# TASK REQUIREMENTS:
Resume the essay on low-effort money-saving habits, which appears below ahead of the records, carrying it forward from its final sentence.

# PAGE EXCERPT:
Begin
As many of you know, I’m constantly trying out little lifestyle changes and tweaks just to see if they’re something that actually saves money and if they’re something that integrates well into my life.
I’ll usually try out these tactics for a while and then do my best to assess whether or not it’s actually saving me money and whether or not it’s affecting my life in a positive or negative (or neutral) way.
Let’s get one thing out of the way right now: I have no interest in being miserable just to be cheap. For me, the ideal frugal tactic is one that doesn’t alter my lifestyle in a way that makes me uncomfortable, but it does save me money. That’s what this list is all about – simple money hacks that have added up to genuine savings over the years without introducing much “negative” to my life at all.
What do I mean by “simple” here?
One, it’s something that doesn’t require a lot of additional effort. I don’t like tasks that require me to spend a bunch of additional time and effort. I don’t mind spending a few minutes here or there on a money-saving task, but I am not a fan of spending hours on these kinds of tasks.
End
# PROVIDED RECORDS:
Begin
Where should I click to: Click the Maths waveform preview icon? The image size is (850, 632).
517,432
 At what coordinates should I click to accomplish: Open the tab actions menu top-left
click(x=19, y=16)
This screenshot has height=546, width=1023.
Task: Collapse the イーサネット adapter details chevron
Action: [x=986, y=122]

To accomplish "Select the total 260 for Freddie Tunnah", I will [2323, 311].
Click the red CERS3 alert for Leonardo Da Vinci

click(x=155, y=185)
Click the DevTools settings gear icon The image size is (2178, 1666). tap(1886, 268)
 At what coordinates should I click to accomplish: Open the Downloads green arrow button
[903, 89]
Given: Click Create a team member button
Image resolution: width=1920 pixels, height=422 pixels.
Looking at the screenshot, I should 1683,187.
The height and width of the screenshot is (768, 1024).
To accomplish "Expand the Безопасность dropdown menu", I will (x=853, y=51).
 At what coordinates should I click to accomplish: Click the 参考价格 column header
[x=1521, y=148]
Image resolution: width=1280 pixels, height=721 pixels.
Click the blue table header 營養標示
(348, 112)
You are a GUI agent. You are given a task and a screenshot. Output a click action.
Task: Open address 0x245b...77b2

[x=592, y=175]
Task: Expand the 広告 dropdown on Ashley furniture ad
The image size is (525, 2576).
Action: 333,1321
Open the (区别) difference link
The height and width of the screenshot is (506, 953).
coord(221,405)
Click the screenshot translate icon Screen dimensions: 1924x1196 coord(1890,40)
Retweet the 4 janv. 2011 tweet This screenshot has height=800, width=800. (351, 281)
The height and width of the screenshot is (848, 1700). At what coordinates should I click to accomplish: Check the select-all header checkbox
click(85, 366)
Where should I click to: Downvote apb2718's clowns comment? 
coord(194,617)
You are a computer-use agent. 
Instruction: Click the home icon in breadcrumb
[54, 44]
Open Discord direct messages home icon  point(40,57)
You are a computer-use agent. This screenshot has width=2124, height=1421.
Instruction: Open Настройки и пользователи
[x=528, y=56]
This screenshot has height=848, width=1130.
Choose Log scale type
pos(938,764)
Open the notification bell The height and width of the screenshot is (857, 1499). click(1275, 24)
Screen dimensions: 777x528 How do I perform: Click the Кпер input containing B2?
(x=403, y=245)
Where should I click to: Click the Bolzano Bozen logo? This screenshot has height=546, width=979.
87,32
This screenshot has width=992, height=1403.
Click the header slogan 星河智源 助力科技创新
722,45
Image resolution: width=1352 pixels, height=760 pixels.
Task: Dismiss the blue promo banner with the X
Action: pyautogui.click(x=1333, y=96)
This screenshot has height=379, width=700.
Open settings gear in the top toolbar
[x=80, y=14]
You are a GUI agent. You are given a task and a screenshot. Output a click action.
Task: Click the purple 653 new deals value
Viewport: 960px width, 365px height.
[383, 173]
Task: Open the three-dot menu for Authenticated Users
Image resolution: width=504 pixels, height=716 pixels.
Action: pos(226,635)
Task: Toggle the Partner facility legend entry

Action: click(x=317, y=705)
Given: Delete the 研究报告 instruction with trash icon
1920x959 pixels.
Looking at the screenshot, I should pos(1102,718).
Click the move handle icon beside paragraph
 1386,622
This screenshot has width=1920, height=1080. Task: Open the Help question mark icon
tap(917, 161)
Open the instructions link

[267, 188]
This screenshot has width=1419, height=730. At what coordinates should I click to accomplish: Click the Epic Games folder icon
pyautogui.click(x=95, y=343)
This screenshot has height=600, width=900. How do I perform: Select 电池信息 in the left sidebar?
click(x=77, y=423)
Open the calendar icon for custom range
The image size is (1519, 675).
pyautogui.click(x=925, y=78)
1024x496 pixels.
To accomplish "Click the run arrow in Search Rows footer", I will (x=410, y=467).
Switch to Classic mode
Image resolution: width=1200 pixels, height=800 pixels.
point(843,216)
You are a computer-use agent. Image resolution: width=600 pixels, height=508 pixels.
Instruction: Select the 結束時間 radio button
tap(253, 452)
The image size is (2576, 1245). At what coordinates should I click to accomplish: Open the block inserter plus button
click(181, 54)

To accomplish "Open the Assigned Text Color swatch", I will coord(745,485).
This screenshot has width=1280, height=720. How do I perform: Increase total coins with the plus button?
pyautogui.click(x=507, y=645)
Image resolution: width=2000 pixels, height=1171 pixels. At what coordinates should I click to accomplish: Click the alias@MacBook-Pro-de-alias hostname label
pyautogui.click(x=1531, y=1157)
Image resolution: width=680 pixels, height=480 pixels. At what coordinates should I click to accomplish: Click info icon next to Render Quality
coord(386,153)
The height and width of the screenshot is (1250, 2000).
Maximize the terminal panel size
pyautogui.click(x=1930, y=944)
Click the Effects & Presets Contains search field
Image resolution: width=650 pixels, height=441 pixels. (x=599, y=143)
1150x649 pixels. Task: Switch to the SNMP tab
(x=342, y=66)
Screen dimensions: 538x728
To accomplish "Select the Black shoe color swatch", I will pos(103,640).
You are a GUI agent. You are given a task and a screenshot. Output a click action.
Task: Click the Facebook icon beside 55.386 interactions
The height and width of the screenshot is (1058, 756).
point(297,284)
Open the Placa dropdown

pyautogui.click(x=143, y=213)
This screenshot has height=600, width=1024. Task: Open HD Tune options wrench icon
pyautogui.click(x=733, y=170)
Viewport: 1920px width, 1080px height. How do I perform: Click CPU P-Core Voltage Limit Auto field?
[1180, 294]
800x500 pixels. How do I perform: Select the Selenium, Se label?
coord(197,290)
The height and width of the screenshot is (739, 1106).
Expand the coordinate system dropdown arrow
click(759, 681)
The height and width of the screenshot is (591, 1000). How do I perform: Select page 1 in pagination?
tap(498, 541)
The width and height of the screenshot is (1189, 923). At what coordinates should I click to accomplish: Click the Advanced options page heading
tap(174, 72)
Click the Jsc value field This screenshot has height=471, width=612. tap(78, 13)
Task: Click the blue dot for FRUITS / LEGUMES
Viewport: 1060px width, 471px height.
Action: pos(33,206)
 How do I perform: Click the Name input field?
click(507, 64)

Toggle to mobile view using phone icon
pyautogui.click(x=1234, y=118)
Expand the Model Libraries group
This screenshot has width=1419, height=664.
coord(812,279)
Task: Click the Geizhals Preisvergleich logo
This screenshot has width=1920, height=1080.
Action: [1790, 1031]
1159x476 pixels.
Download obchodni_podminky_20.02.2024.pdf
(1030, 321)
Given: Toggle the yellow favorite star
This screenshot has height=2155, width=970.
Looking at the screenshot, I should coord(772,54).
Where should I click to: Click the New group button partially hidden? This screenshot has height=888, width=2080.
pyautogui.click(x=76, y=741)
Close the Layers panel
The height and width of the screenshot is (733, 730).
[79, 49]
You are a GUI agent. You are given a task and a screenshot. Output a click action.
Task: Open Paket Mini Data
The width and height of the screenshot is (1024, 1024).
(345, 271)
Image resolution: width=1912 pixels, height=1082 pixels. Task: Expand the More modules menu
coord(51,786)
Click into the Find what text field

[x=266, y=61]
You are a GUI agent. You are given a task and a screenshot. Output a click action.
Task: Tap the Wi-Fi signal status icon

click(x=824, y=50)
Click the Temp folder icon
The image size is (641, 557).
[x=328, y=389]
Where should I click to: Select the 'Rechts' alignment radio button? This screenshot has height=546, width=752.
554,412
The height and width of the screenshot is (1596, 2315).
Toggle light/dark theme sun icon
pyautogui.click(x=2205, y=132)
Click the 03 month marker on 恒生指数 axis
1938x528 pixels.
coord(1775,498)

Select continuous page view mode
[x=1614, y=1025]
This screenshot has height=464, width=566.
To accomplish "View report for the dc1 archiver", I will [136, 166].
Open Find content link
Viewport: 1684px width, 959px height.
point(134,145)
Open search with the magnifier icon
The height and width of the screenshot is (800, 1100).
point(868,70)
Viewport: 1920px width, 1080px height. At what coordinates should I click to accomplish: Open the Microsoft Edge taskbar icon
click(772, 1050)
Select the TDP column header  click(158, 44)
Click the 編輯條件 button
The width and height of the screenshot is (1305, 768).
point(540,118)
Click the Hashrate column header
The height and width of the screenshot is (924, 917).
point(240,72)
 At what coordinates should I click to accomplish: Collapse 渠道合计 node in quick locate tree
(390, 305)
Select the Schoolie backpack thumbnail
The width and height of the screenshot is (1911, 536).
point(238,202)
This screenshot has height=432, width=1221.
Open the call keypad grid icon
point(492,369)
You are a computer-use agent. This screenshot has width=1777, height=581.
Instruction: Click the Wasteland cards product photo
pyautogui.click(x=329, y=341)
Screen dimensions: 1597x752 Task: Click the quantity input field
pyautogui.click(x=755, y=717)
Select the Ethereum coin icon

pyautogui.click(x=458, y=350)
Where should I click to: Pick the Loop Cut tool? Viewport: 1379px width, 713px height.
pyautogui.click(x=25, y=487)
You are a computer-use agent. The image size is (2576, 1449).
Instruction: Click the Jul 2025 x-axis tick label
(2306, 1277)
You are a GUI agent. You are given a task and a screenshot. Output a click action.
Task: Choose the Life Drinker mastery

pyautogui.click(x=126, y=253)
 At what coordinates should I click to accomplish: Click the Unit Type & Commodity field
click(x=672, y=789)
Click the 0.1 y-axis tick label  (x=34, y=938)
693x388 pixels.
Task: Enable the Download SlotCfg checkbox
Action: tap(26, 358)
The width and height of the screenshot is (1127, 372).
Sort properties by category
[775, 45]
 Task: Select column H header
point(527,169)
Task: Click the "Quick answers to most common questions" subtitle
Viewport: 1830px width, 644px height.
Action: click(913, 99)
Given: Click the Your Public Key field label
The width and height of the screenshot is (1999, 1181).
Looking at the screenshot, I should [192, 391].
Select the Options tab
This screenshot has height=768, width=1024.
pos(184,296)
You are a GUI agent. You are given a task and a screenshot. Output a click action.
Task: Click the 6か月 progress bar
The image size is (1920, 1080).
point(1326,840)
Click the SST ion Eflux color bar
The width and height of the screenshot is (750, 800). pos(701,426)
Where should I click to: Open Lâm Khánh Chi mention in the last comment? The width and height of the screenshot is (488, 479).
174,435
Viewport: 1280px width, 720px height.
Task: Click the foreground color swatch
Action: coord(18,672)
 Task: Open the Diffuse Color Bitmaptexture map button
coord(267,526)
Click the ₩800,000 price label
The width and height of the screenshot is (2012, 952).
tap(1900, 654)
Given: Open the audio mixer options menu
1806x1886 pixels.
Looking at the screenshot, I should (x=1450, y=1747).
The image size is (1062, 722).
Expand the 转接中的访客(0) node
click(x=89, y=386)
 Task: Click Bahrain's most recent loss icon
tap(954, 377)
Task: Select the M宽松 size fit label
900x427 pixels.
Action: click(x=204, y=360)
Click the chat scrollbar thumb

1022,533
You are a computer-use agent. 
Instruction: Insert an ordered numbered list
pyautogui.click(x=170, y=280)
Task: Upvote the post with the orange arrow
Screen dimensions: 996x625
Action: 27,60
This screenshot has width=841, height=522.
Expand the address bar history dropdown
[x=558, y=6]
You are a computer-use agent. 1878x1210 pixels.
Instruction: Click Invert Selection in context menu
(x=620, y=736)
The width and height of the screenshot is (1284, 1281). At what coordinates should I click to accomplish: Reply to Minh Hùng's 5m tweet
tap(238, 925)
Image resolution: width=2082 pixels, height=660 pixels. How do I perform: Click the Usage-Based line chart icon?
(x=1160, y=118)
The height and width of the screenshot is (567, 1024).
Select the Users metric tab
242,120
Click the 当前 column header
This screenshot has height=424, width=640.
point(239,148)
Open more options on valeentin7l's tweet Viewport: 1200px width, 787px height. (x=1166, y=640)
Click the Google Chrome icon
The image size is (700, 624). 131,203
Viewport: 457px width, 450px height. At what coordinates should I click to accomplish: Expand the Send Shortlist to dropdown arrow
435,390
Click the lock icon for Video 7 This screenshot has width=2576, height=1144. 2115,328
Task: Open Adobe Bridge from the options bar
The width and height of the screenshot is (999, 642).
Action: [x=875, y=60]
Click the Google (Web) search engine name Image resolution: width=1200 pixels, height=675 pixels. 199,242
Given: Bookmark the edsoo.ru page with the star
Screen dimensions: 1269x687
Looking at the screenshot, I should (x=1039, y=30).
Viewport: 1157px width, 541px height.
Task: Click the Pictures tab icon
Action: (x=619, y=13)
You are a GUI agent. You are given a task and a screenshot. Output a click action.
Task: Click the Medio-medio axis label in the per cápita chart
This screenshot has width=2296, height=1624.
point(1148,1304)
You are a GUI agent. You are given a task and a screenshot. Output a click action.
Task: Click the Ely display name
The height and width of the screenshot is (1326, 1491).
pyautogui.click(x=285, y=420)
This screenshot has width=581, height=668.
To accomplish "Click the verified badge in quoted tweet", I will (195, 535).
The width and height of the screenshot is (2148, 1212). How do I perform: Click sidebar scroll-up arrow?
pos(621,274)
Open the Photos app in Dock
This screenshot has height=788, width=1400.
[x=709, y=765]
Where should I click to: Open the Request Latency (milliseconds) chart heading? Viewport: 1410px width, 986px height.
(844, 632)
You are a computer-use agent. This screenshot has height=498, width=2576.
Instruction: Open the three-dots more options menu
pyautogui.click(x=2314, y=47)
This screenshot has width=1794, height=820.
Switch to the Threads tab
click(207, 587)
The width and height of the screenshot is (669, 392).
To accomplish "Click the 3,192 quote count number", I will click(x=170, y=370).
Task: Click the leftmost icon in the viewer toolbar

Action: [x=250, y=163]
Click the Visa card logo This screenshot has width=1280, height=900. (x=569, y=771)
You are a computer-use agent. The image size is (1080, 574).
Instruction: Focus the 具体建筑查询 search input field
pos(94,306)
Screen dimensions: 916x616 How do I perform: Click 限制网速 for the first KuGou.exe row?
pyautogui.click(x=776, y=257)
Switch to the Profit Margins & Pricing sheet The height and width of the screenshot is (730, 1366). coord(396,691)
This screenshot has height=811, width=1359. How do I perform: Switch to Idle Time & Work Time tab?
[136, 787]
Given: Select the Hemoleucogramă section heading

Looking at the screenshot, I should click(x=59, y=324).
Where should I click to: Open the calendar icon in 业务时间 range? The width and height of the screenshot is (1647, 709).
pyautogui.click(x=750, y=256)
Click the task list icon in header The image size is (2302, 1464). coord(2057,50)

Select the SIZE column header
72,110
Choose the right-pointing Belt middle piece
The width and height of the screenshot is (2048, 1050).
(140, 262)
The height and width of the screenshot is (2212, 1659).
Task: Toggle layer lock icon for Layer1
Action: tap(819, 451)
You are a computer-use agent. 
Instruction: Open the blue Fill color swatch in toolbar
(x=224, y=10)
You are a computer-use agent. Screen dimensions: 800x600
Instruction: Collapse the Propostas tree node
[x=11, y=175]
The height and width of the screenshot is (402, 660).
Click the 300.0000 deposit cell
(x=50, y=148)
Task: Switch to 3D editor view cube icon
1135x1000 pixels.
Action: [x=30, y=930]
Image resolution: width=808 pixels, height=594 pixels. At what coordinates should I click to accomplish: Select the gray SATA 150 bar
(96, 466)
End
# RESPONSE BELOW:
Two, it’s something that doesn’t result in a negative quality of life. If something makes my life worse in some significant fashion, it’s not something I’m going to stick with forever. I want things with a neutral or, if I can, a positive impact on my time, my energy, and my enjoyment of my day-to-day activity.
Three, it’s replicable. Other people can do this exact thing and also experience savings over the long haul. Obviously, there are some of these tips that you’ll likely already have as a part of your normal routine – skip those and focus on the other ones.
Let’s dig in.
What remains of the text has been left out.